■ **How to complete this task**
What is needed is an exact copy of all the records.

■ **Task inputs**
"""

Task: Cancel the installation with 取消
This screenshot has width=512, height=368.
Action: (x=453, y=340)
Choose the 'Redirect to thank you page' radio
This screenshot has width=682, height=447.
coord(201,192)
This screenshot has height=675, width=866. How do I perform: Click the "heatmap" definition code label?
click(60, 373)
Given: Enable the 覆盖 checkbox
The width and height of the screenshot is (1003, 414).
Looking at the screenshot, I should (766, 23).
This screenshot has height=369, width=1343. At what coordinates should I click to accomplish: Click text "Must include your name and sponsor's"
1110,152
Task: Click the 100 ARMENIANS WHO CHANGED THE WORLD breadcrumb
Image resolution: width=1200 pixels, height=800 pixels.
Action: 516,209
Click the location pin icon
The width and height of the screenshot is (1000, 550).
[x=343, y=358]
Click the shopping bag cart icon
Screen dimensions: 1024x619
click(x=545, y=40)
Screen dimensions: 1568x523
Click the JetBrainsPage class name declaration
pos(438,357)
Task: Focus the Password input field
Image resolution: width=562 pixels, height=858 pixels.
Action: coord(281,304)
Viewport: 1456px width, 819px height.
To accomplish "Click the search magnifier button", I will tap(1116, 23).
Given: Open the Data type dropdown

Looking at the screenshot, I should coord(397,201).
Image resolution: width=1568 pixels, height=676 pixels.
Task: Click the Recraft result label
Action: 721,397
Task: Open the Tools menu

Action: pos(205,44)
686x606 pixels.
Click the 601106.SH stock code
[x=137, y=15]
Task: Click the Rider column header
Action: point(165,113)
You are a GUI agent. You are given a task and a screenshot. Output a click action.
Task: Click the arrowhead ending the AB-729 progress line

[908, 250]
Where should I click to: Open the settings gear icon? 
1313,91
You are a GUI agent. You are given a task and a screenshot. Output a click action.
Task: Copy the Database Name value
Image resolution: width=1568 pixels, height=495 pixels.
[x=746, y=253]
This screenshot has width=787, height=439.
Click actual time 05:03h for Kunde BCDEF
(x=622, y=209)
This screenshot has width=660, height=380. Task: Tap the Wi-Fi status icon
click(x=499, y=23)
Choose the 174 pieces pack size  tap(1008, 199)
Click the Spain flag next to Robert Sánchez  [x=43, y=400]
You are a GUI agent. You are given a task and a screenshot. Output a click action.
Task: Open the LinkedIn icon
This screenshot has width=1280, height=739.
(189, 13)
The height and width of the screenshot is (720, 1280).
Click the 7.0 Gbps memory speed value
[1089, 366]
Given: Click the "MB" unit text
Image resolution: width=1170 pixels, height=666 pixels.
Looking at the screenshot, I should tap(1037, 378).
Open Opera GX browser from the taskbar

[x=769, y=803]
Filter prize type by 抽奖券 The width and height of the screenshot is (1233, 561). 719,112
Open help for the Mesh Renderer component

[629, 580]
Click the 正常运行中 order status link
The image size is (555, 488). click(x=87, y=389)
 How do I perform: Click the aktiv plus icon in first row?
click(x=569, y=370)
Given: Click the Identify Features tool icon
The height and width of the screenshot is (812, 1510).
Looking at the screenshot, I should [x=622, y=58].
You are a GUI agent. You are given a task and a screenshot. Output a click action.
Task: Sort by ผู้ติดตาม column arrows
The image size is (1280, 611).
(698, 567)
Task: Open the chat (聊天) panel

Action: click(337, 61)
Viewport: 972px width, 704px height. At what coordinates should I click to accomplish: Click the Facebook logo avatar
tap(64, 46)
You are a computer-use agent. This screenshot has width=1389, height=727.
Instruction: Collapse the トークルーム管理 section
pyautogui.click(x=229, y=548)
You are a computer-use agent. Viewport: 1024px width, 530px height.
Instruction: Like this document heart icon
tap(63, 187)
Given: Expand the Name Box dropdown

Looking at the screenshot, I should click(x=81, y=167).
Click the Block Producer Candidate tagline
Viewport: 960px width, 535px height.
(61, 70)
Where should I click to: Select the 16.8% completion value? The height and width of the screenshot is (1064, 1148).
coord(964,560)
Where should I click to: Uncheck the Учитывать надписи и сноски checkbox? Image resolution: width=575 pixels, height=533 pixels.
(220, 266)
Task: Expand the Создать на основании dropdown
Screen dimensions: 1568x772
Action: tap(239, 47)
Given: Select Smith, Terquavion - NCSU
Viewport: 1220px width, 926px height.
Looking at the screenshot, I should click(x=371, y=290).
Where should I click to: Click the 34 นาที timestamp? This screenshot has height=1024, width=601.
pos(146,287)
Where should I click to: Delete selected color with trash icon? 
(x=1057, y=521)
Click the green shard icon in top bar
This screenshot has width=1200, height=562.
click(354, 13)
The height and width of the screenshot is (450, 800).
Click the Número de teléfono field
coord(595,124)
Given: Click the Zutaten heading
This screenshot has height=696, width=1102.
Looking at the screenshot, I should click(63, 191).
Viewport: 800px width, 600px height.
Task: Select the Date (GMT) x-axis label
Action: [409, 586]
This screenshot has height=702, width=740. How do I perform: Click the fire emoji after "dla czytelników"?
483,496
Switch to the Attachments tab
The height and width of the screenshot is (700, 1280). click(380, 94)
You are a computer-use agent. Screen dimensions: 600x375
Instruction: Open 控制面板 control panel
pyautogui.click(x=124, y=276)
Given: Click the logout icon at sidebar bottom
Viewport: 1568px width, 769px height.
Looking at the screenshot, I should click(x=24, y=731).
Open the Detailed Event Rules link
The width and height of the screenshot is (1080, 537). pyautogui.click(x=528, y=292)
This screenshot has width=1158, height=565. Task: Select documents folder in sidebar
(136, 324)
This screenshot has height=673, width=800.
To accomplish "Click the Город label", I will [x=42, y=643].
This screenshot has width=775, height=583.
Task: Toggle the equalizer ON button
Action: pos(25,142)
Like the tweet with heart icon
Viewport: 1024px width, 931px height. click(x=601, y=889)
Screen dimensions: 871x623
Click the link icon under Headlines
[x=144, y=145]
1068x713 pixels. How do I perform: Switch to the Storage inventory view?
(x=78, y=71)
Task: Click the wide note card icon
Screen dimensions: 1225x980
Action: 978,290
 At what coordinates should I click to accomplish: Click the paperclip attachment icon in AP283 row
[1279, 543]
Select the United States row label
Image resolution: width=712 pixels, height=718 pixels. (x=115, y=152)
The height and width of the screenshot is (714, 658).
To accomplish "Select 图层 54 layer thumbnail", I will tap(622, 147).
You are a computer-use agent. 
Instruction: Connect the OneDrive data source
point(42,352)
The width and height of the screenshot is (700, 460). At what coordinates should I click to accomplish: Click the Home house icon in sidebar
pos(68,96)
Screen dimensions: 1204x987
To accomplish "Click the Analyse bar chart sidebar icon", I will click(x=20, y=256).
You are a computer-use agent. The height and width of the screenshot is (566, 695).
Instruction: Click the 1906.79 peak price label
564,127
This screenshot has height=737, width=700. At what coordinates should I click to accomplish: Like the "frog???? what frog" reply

"""

■ **Answer to the problem**
Task: Cancel the installation with 取消
This screenshot has width=512, height=368.
Action: (x=453, y=340)
Choose the 'Redirect to thank you page' radio
This screenshot has width=682, height=447.
coord(201,192)
This screenshot has height=675, width=866. How do I perform: Click the "heatmap" definition code label?
click(60, 373)
Given: Enable the 覆盖 checkbox
The width and height of the screenshot is (1003, 414).
Looking at the screenshot, I should (766, 23).
This screenshot has height=369, width=1343. At what coordinates should I click to accomplish: Click text "Must include your name and sponsor's"
1110,152
Task: Click the 100 ARMENIANS WHO CHANGED THE WORLD breadcrumb
Image resolution: width=1200 pixels, height=800 pixels.
Action: 516,209
Click the location pin icon
The width and height of the screenshot is (1000, 550).
[x=343, y=358]
Click the shopping bag cart icon
Screen dimensions: 1024x619
click(x=545, y=40)
Screen dimensions: 1568x523
Click the JetBrainsPage class name declaration
pos(438,357)
Task: Focus the Password input field
Image resolution: width=562 pixels, height=858 pixels.
Action: coord(281,304)
Viewport: 1456px width, 819px height.
To accomplish "Click the search magnifier button", I will tap(1116, 23).
Given: Open the Data type dropdown

Looking at the screenshot, I should coord(397,201).
Image resolution: width=1568 pixels, height=676 pixels.
Task: Click the Recraft result label
Action: 721,397
Task: Open the Tools menu

Action: pos(205,44)
686x606 pixels.
Click the 601106.SH stock code
[x=137, y=15]
Task: Click the Rider column header
Action: point(165,113)
You are a GUI agent. You are given a task and a screenshot. Output a click action.
Task: Click the arrowhead ending the AB-729 progress line

[908, 250]
Where should I click to: Open the settings gear icon? 
1313,91
You are a GUI agent. You are given a task and a screenshot. Output a click action.
Task: Copy the Database Name value
Image resolution: width=1568 pixels, height=495 pixels.
[x=746, y=253]
This screenshot has width=787, height=439.
Click actual time 05:03h for Kunde BCDEF
(x=622, y=209)
This screenshot has width=660, height=380. Task: Tap the Wi-Fi status icon
click(x=499, y=23)
Choose the 174 pieces pack size  tap(1008, 199)
Click the Spain flag next to Robert Sánchez  [x=43, y=400]
You are a GUI agent. You are given a task and a screenshot. Output a click action.
Task: Open the LinkedIn icon
This screenshot has width=1280, height=739.
(189, 13)
The height and width of the screenshot is (720, 1280).
Click the 7.0 Gbps memory speed value
[1089, 366]
Given: Click the "MB" unit text
Image resolution: width=1170 pixels, height=666 pixels.
Looking at the screenshot, I should tap(1037, 378).
Open Opera GX browser from the taskbar

[x=769, y=803]
Filter prize type by 抽奖券 The width and height of the screenshot is (1233, 561). 719,112
Open help for the Mesh Renderer component

[629, 580]
Click the 正常运行中 order status link
The image size is (555, 488). click(x=87, y=389)
 How do I perform: Click the aktiv plus icon in first row?
click(x=569, y=370)
Given: Click the Identify Features tool icon
The height and width of the screenshot is (812, 1510).
Looking at the screenshot, I should [x=622, y=58].
You are a GUI agent. You are given a task and a screenshot. Output a click action.
Task: Sort by ผู้ติดตาม column arrows
The image size is (1280, 611).
(698, 567)
Task: Open the chat (聊天) panel

Action: click(337, 61)
Viewport: 972px width, 704px height. At what coordinates should I click to accomplish: Click the Facebook logo avatar
tap(64, 46)
You are a computer-use agent. This screenshot has width=1389, height=727.
Instruction: Collapse the トークルーム管理 section
pyautogui.click(x=229, y=548)
You are a computer-use agent. Viewport: 1024px width, 530px height.
Instruction: Like this document heart icon
tap(63, 187)
Given: Expand the Name Box dropdown

Looking at the screenshot, I should click(x=81, y=167).
Click the Block Producer Candidate tagline
Viewport: 960px width, 535px height.
(61, 70)
Where should I click to: Select the 16.8% completion value? The height and width of the screenshot is (1064, 1148).
coord(964,560)
Where should I click to: Uncheck the Учитывать надписи и сноски checkbox? Image resolution: width=575 pixels, height=533 pixels.
(220, 266)
Task: Expand the Создать на основании dropdown
Screen dimensions: 1568x772
Action: tap(239, 47)
Given: Select Smith, Terquavion - NCSU
Viewport: 1220px width, 926px height.
Looking at the screenshot, I should click(x=371, y=290).
Where should I click to: Click the 34 นาที timestamp? This screenshot has height=1024, width=601.
pos(146,287)
Where should I click to: Delete selected color with trash icon? 
(x=1057, y=521)
Click the green shard icon in top bar
This screenshot has width=1200, height=562.
click(354, 13)
The height and width of the screenshot is (450, 800).
Click the Número de teléfono field
coord(595,124)
Given: Click the Zutaten heading
This screenshot has height=696, width=1102.
Looking at the screenshot, I should click(63, 191).
Viewport: 800px width, 600px height.
Task: Select the Date (GMT) x-axis label
Action: [409, 586]
This screenshot has height=702, width=740. How do I perform: Click the fire emoji after "dla czytelników"?
483,496
Switch to the Attachments tab
The height and width of the screenshot is (700, 1280). click(380, 94)
You are a computer-use agent. Screen dimensions: 600x375
Instruction: Open 控制面板 control panel
pyautogui.click(x=124, y=276)
Given: Click the logout icon at sidebar bottom
Viewport: 1568px width, 769px height.
Looking at the screenshot, I should click(x=24, y=731).
Open the Detailed Event Rules link
The width and height of the screenshot is (1080, 537). pyautogui.click(x=528, y=292)
This screenshot has width=1158, height=565. Task: Select documents folder in sidebar
(136, 324)
This screenshot has height=673, width=800.
To accomplish "Click the Город label", I will [x=42, y=643].
This screenshot has width=775, height=583.
Task: Toggle the equalizer ON button
Action: pos(25,142)
Like the tweet with heart icon
Viewport: 1024px width, 931px height. click(x=601, y=889)
Screen dimensions: 871x623
Click the link icon under Headlines
[x=144, y=145]
1068x713 pixels. How do I perform: Switch to the Storage inventory view?
(x=78, y=71)
Task: Click the wide note card icon
Screen dimensions: 1225x980
Action: 978,290
 At what coordinates should I click to accomplish: Click the paperclip attachment icon in AP283 row
[1279, 543]
Select the United States row label
Image resolution: width=712 pixels, height=718 pixels. (x=115, y=152)
The height and width of the screenshot is (714, 658).
To accomplish "Select 图层 54 layer thumbnail", I will tap(622, 147).
You are a computer-use agent. 
Instruction: Connect the OneDrive data source
point(42,352)
The width and height of the screenshot is (700, 460). At what coordinates should I click to accomplish: Click the Home house icon in sidebar
pos(68,96)
Screen dimensions: 1204x987
To accomplish "Click the Analyse bar chart sidebar icon", I will click(x=20, y=256).
You are a computer-use agent. The height and width of the screenshot is (566, 695).
Instruction: Click the 1906.79 peak price label
564,127
This screenshot has height=737, width=700. At what coordinates should I click to accomplish: Like the "frog???? what frog" reply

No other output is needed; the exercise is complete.